Énoncé A:
D'après le texte sur les carambolages de prépositions, quel est généralement le seul élément qui permet de situer dans le temps le processus qu'on veut évoquer ?
Énoncé B:
Poursuivez le texte sur les carambolages de prépositions à partir de sa dernière phrase.

Texte fourni:
═══
D’une omission intempestive de nos verbes fondamentaux, les écrivains français sont passés tout naturellement à la création de véritables carambolages de prépositions.

Nous saisissons maintenant la caractéristique qui unit plusieurs des exemples cités dans les billets précédents : « Elle s’attardait devant Barras au bras de sa maîtresse officielle », « Elle […] contempla son propre visage dans le grand miroir doré sur la cheminée », « on rend visite à une grand-mère dans un état végétatif », « Il […] entra dans le café au bas de l’un des blocs d’immeubles », « se dirigea vers la partie de la pièce près des fenêtres », « je me souviens […] de l’ambiance de liberté dans les rues », etc. Nous voyons dans toutes ces phrases se succéder au moins deux groupes nominaux prépositionnels. Le premier se relie clairement à un verbe, alors que le ou les suivants sont accolés à un nom ; les lecteurs (ou les auditeurs) étant censés deviner le lien syntaxique absent.

Nous oublions que le verbe est généralement le seul élément qui permet de situer dans le temps le processus qu’on veut évoquer.

Dans ces phrases, nous manquons de verbes alors que les prépositions abondent. Les compléments circonstanciels sont devenus « flottants ». Je pourrais appeler cela un style de didascalie (« LE PRINCE va droit à la petite table près de la fenêtre », etc.).

 

Lu sur Internet : « Issue d’une famille de peintres depuis quatre générations, Nathalie F. dévoile avec beaucoup de générosité tous ses secrets de peintre découverts en plus de 23 ans de pratique intensive et 17 ans d’enseignement. »

Or le complément circonstanciel « depuis quatre générations » ne se relie pas au participe « issue » (pour d’évidentes raisons sémantiques) et ne peut pas être raccordé au nom « peintres » (pour des raisons syntaxiques). Ce complément circonstanciel est fâcheusement flottant. L’auteur de la notice biographique dont est extraite notre phrase aurait pu dire, par exemple : « Issue d’une famille qui se voue à la peinture depuis quatre générations… », « « Issue d’une famille où l’on est peintre depuis quatre générations… », ou plus simplement : « Issue (ou descendant) de quatre générations de peintres… » (du côté paternel ou maternel ?) ; ajoutons aussi une virgule avant le participe « découverts ».
═══
Données enregistrées:
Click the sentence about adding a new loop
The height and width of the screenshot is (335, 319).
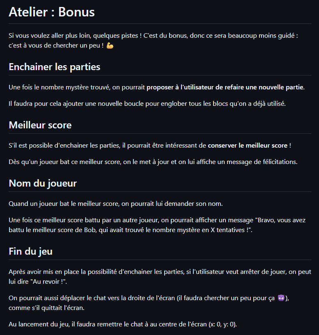pos(147,103)
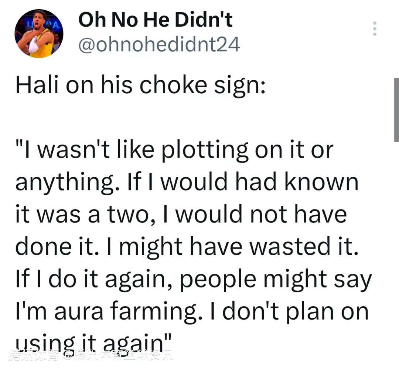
═══
Résultat de l'exercice A:
Le verbe.

Résultat de l'exercice B:
 

« Quelques jours avant que nous partions pour Feuilleuse, je l’avais accompagnée jusqu’à l’immeuble de l’avenue Victor-Hugo. Cette fois-ci elle m’a demandé de ne pas l’attendre de l’autre côté, devant le porche de la rue Léonard-de-Vinci, mais dans un café un peu plus loin sur la place. Elle ne savait pas à quelle heure elle sortirait. » (Patrick Modiano, L’herbe des nuits, Gallimard, 2012, collection Folio, p. 49.) Bien sûr, l’immeuble dont il est question est à double issue.

La deuxième phrase fait se succéder trois compléments circonstanciels, et le résultat est loin d’être clair. Je propose d’écrire : « … mais dans un café situé un peu plus loin sur la place » ; et sans doute devrait-on ajouter une virgule avant le groupe « sur la place ». Je suppose qu’il s’agit de la place Victor-Hugo.

 

Le tueur Berthet s’apprête à lancer une grenade incendiaire dans un repaire de skinheads néonazis. C’est un bar souterrain, dont l’entrée est gardée par un gros bras : « Alors Berthet arrête le crossover Infiniti [= sa voiture] devant l’entrée du SNBar […]. / Berthet descend du crossover, la grenade incendiaire dans une main et son Sig-Sauer P220 dans l’autre. / Berthet tire une seule balle en plein front sur l’épais skin qui bouche l’entrée. » (Jérôme Leroy, L’ange gardien, éditions Gallimard, Série noire, 2014, p. 209.)

Comment peut-on tirer à la fois en une partie du corps et sur quelqu’un ? Correction possible : « Berthet tire une seule balle sur l’épais skin qui bouche l’entrée et l’atteint en plein front. »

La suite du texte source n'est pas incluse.